Daraus lassen sich eben nicht nur die Grundlagen der europäischen, sondern
auch der nahöstlichen Kulturregion ableiten, was die spezielle Ausformung
in Europa, durchaus im Sinne des Interkulturellen Lernens, relativiert und ihr
historische Alternativen an die Seite stellt.
In
gleicher Weise deutlicher betont werden könnte auch die notwendige kritische
Auseinandersetzung mit eigenen Geschichtsbildern und Geschichtsideologien,
was z.B. im Zusammenhang mit der Frauenfrage und der Dritte-Welt-Problematik
durchaus in den RRL-Entwürfen intendiert wird, aber als generelles didaktisches
Problem jeden Geschichtsunterrichtes nicht klar genug in Erscheinung
tritt.

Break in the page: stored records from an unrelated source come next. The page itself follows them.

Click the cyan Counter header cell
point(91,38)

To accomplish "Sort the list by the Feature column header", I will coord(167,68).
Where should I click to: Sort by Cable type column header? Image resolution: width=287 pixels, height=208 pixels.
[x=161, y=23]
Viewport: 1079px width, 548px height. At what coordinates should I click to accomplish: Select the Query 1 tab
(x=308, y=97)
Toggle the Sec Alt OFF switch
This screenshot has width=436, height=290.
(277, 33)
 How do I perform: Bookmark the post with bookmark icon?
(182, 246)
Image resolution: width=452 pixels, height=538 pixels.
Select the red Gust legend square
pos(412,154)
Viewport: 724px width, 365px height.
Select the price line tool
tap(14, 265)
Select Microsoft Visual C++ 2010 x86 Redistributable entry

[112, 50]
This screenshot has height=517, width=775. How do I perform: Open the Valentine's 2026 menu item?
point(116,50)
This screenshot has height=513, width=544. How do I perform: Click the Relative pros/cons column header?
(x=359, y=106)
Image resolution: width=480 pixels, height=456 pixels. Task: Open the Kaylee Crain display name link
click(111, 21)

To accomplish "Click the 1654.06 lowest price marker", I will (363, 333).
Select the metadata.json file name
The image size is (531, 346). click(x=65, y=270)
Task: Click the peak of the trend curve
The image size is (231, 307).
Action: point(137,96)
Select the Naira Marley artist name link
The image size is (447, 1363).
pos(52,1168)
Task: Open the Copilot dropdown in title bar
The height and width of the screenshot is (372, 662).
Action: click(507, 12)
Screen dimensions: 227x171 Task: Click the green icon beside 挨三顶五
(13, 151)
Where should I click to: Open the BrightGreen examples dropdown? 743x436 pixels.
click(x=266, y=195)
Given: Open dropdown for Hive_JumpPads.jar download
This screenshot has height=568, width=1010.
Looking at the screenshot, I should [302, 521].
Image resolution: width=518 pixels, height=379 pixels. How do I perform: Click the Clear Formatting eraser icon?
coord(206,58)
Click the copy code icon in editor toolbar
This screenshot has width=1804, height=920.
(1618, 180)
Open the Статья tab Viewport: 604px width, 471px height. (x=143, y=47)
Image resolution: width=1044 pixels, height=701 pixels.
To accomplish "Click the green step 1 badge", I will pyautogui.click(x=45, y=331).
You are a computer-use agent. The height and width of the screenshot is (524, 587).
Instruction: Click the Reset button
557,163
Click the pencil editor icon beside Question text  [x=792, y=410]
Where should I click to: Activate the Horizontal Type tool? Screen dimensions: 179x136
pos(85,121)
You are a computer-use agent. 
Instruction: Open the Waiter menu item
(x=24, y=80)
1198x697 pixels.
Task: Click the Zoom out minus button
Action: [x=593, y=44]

Auch hier könnte als mögliche Konkretisierung eine stärkere historische
Relativierung der westeuropäischen Nation- und Staatsidee erfolgen,
deren Anachronismus gerade in der gegenwärtigen Universalisierungstendenz
und ihrer Unfähigkeit zur friedenssichenden Konfliktlösung (Bosnien,
Iraq, Kurden etc.) evident geworden ist. Verschüttete nichtetatistische
Vergesellschaftsformen (in Europa z.B. die polnische Szlachta-Gesellschaft)
können hier konstruktives Geschichtsbewußtsein evozieren.